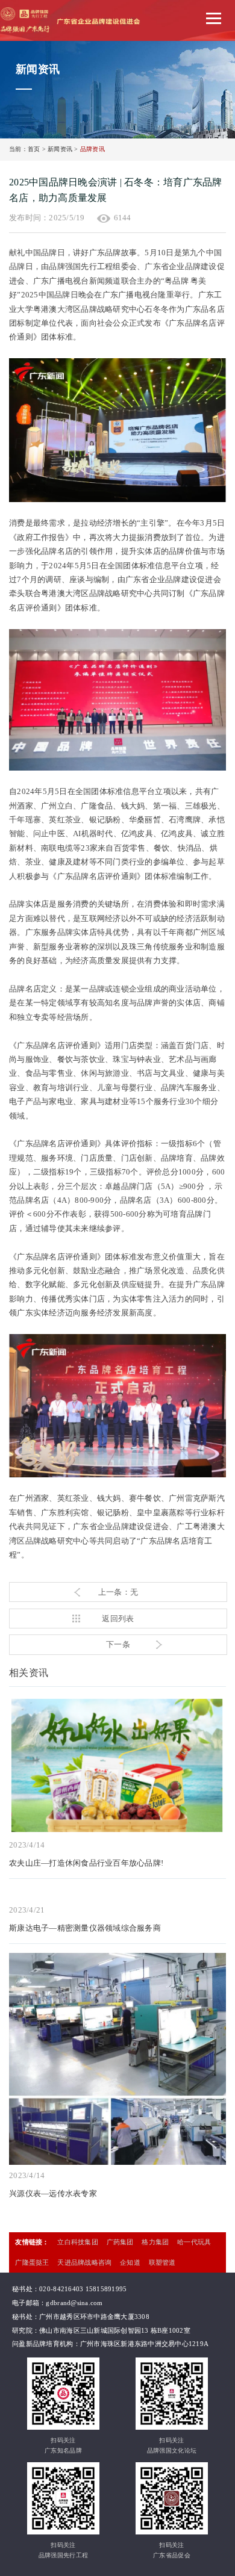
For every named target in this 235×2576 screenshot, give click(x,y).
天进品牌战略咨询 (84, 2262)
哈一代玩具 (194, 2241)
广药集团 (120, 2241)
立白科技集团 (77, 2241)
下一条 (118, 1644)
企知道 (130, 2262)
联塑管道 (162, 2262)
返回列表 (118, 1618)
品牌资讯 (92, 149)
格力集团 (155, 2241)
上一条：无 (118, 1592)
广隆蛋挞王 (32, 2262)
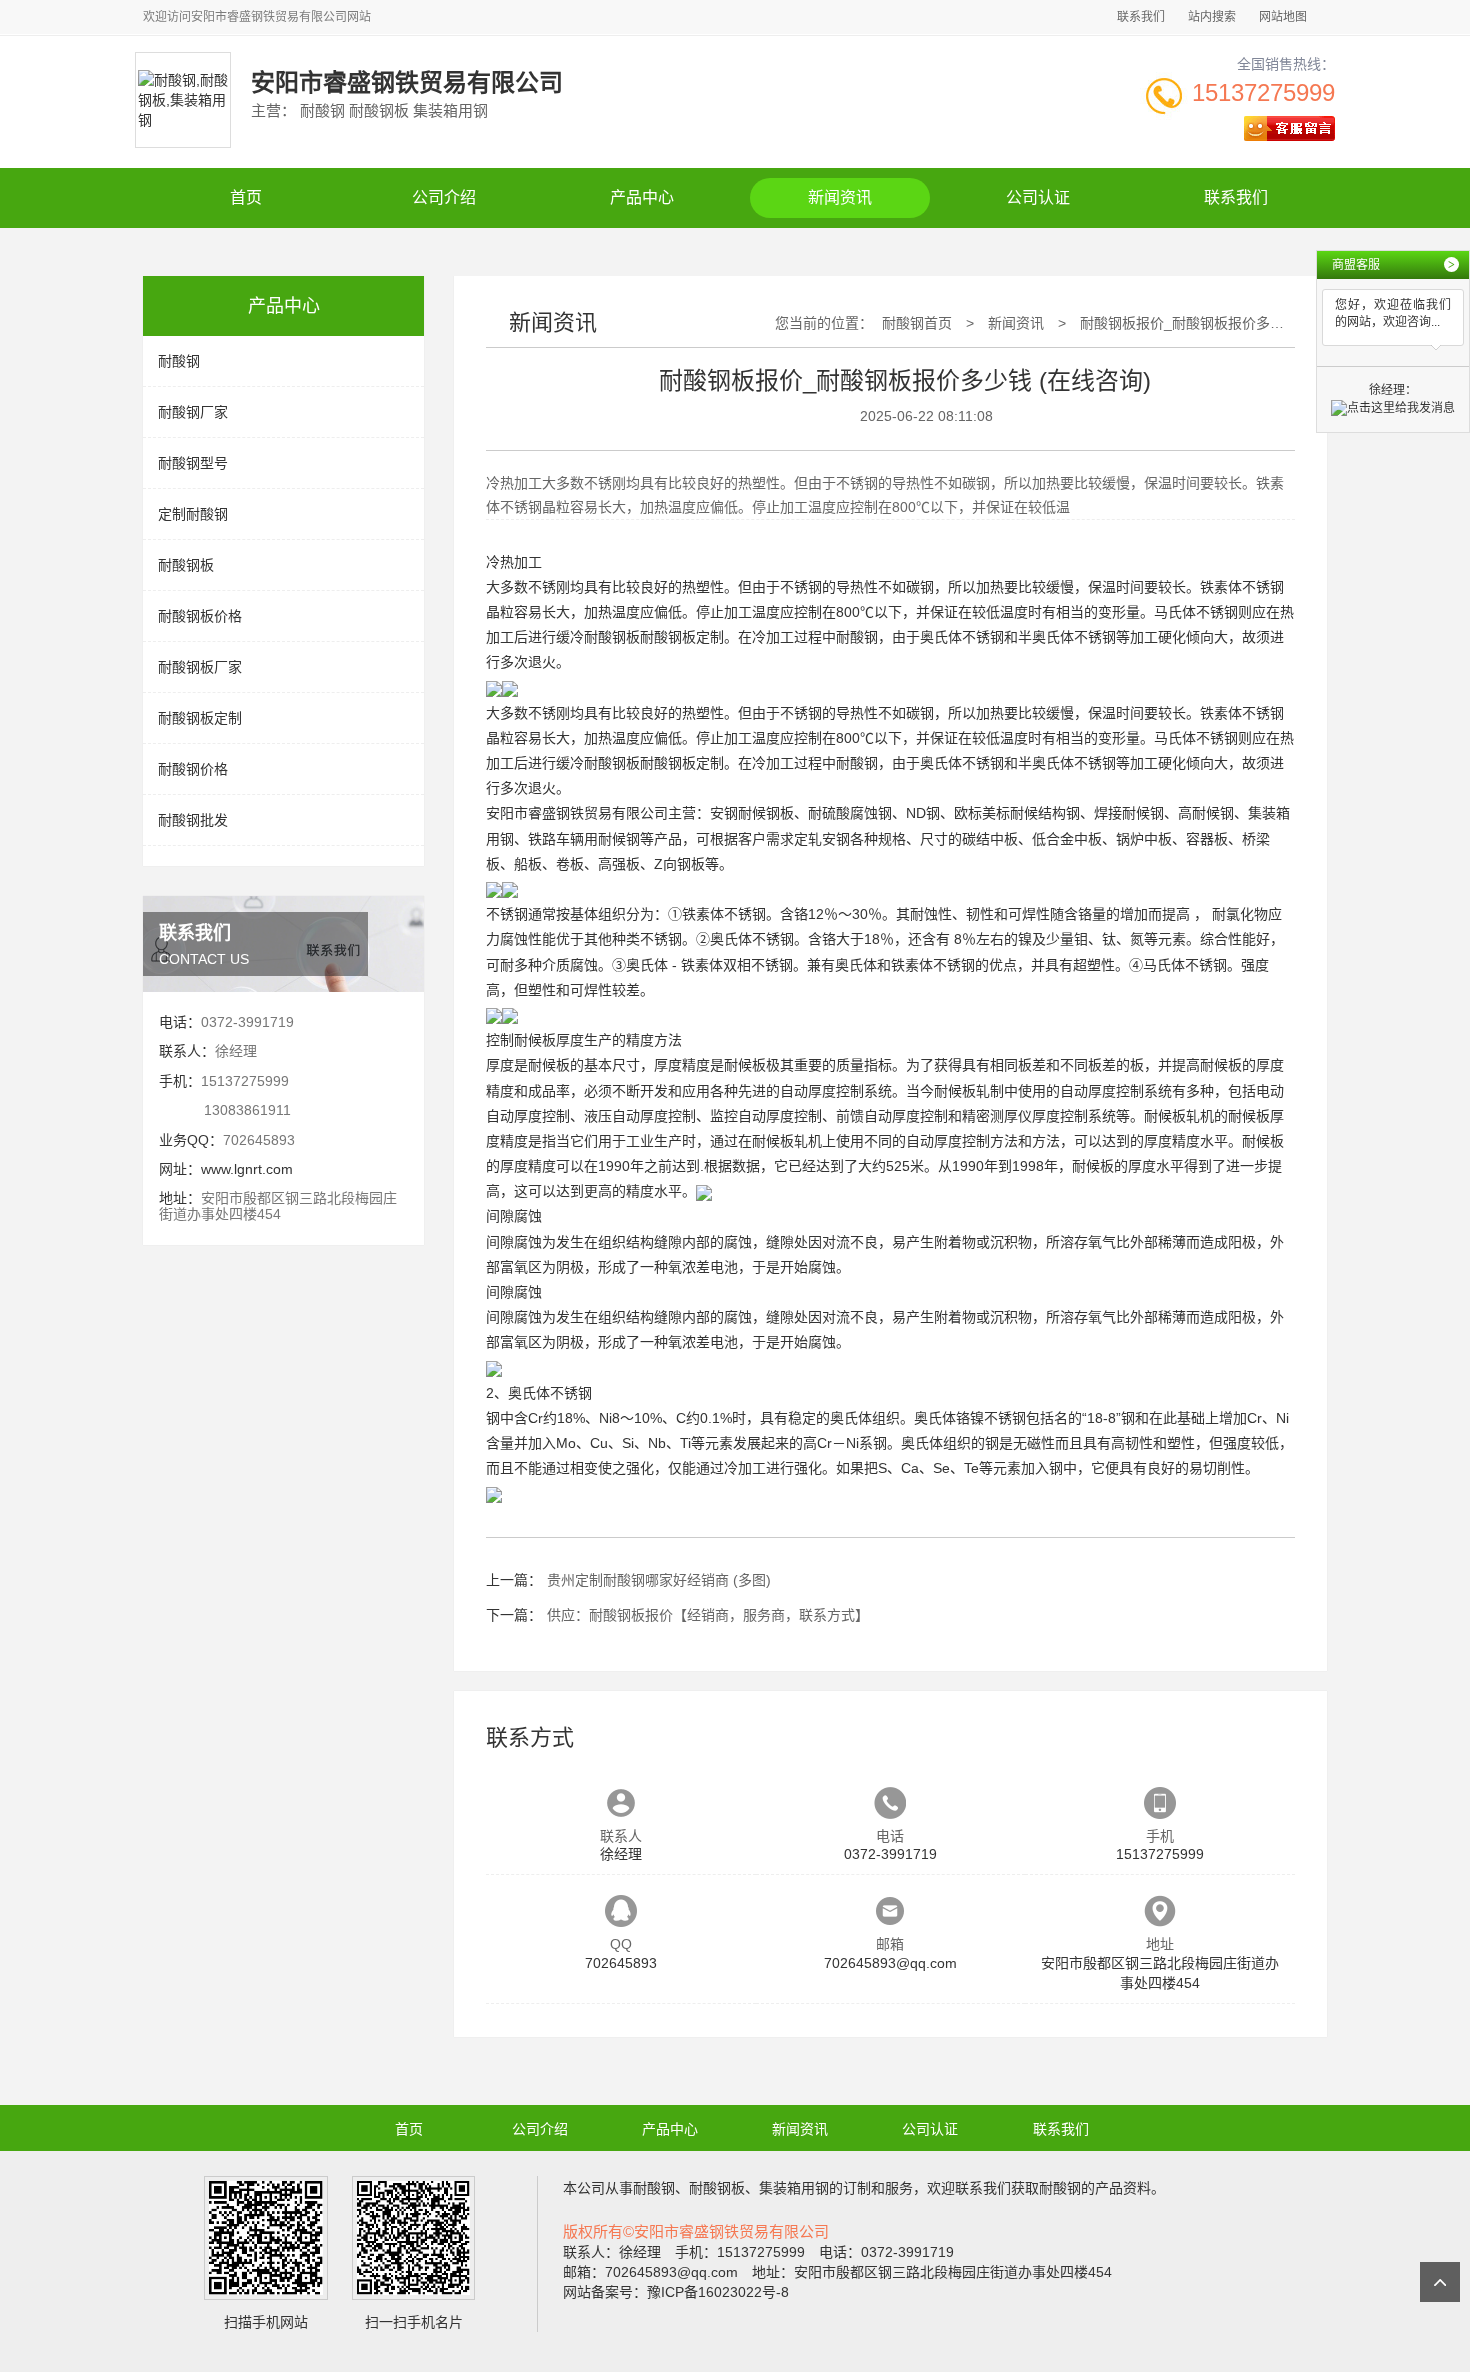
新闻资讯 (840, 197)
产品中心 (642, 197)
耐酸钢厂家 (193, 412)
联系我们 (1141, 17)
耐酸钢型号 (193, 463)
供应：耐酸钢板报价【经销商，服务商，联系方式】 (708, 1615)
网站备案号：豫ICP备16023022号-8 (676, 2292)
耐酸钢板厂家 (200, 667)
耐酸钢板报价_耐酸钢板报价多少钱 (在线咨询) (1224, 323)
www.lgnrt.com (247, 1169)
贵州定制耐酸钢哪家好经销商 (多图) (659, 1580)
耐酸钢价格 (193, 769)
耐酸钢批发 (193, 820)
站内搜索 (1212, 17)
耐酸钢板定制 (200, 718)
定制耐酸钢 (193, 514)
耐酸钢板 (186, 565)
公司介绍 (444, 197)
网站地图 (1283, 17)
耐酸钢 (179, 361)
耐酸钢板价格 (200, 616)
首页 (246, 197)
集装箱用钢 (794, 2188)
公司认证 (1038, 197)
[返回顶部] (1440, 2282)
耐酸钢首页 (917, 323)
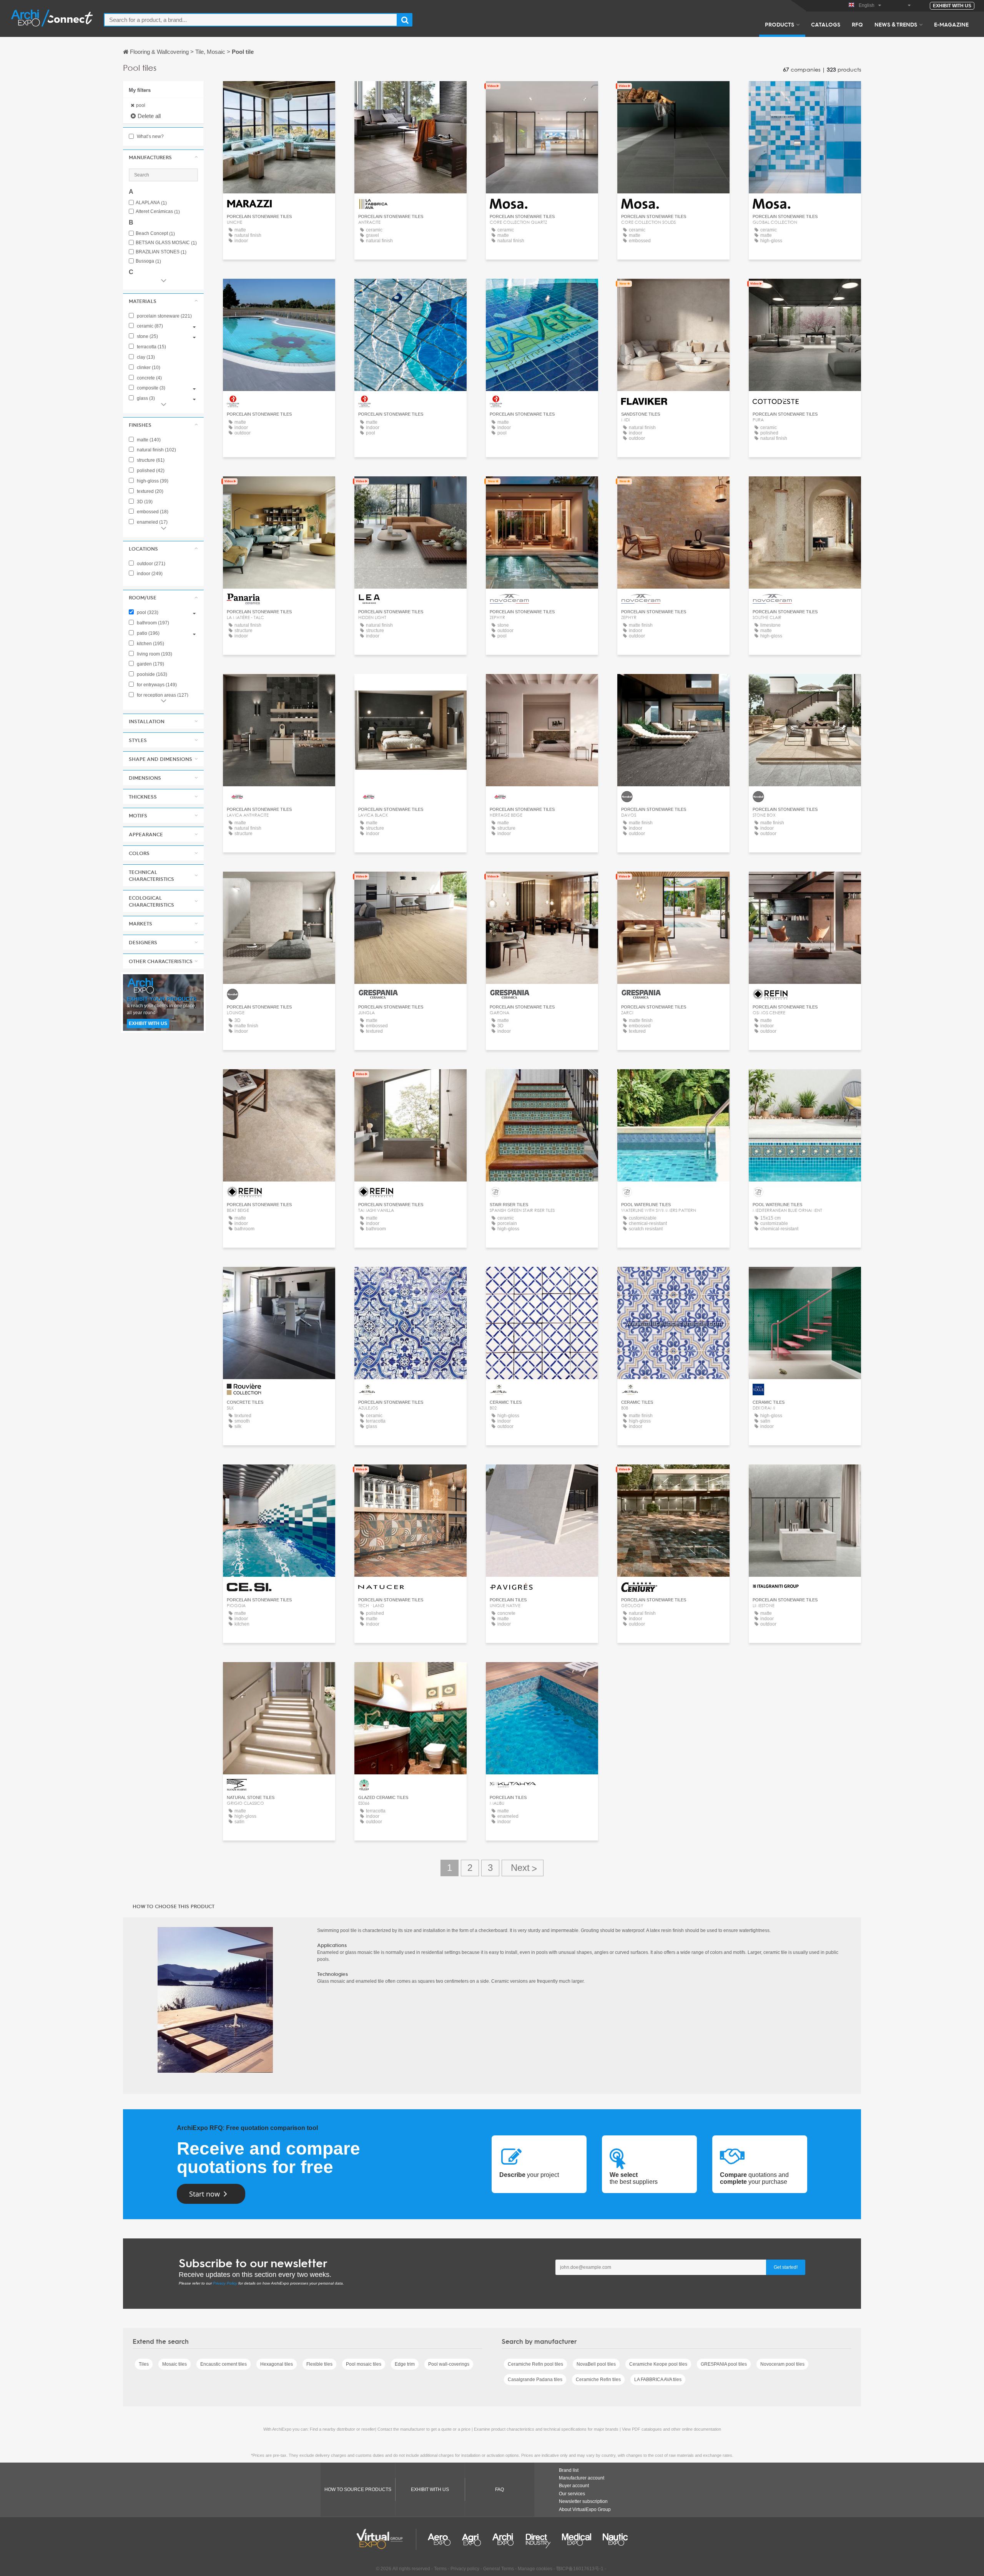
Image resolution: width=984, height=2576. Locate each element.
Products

PROBLEM REQUIREMENTS :: Output the records verbatim without pictures.

ANSWER AREA ::
For every named target in this 235×2576 screenshot, give click(x,y).
天进品牌战略咨询 (84, 2262)
哈一代玩具 (194, 2241)
广药集团 (120, 2241)
立白科技集团 (77, 2241)
下一条 (118, 1644)
企知道 (130, 2262)
联塑管道 (162, 2262)
返回列表 (118, 1618)
品牌资讯 (92, 149)
格力集团 (155, 2241)
上一条：无 (118, 1592)
广隆蛋挞王 (32, 2262)
新闻资讯 (840, 197)
产品中心 (642, 197)
耐酸钢厂家 (193, 412)
联系我们 (1141, 17)
耐酸钢型号 (193, 463)
供应：耐酸钢板报价【经销商，服务商，联系方式】 (708, 1615)
网站备案号：豫ICP备16023022号-8 (676, 2292)
耐酸钢板厂家 (200, 667)
耐酸钢板报价_耐酸钢板报价多少钱 (在线咨询) (1224, 323)
www.lgnrt.com (247, 1169)
贵州定制耐酸钢哪家好经销商 (多图) (659, 1580)
耐酸钢价格 (193, 769)
耐酸钢批发 (193, 820)
站内搜索 (1212, 17)
耐酸钢板定制 (200, 718)
定制耐酸钢 (193, 514)
耐酸钢板 (186, 565)
公司介绍 (444, 197)
网站地图 (1283, 17)
耐酸钢 (179, 361)
耐酸钢板价格 (200, 616)
首页 (246, 197)
集装箱用钢 (794, 2188)
公司认证 (1038, 197)
[返回顶部] (1440, 2282)
耐酸钢首页 (917, 323)
Image resolution: width=984, height=2576. Locate each element.
Products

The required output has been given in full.